**解くべき問題:**
(a) 本文の内容と次の記述 (i)〜(iii) が一致するかを判定し、それぞれ「はい」か「いいえ」で答えてください。判定の根拠となる本文の語句も、そのまま引用して示してください。
(i) 団体を立ち上げて2年がたった頃、NPO向けのコンペに出ていた。
(ii) 大学卒業までは、大阪で活動をしていた。
(iii) 八尾市を選んだ理由は、家から近かったことだけである。
(b) 本文のうち、「ようやくやりたいことが見えてきた僕たちは、NPO向けのコンペに出ていた。」から「たまたま京都の大学へ行っているメンバーが多かったから。」までの箇所を、一字一句違えずに書き写してください。

**本文:**
————————
「どうして、八尾市で活動をしようと思っているの?」
普段は、こてこての大阪弁で話すメガネの男性は、僕たちに問いかけた。
「いやぁ、実家に近いからです……」
団体を立ち上げて2年がたった頃。
ようやくやりたいことが見えてきた僕たちは、NPO向けのコンペに出ていた。
事業計画書を作成し、先輩経営者の方々に見て頂く。
僕たちを見てくれたのは、阪神大震災の頃から関西で活動をされている大先輩。
大学を卒業し、僕たちは活動する場所を決めなくてはならなかった。
これまでは、京都で活動をしていた。特に理由があったわけじゃない。
たまたま京都の大学へ行っているメンバーが多かったから。
これからどこでやっていこうか考えたとき、大阪の八尾市が浮かんだ。
理由は、家から近かったから。
それだけ……。
————————
**データ欄:**
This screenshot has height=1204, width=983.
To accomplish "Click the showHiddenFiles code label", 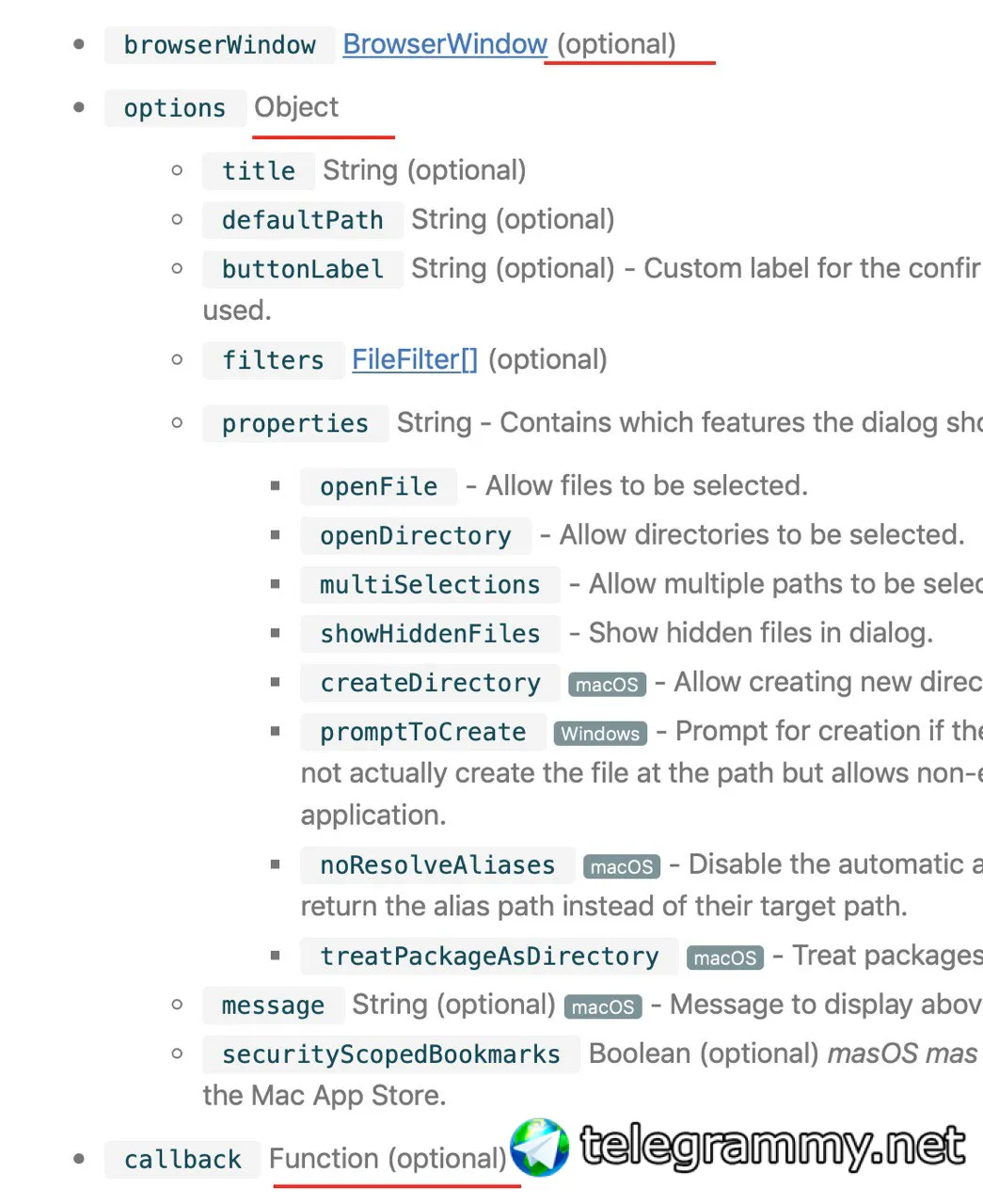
————————
**課題の解答:**
(a)
(i) はい:「団体を立ち上げて2年がたった頃。」「NPO向けのコンペに出ていた。」
(ii) いいえ:「これまでは、京都で活動をしていた。」
(iii) はい:「理由は、家から近かったから。」「それだけ……。」

(b)
ようやくやりたいことが見えてきた僕たちは、NPO向けのコンペに出ていた。
事業計画書を作成し、先輩経営者の方々に見て頂く。
僕たちを見てくれたのは、阪神大震災の頃から関西で活動をされている大先輩。
大学を卒業し、僕たちは活動する場所を決めなくてはならなかった。
これまでは、京都で活動をしていた。特に理由があったわけじゃない。
たまたま京都の大学へ行っているメンバーが多かったから。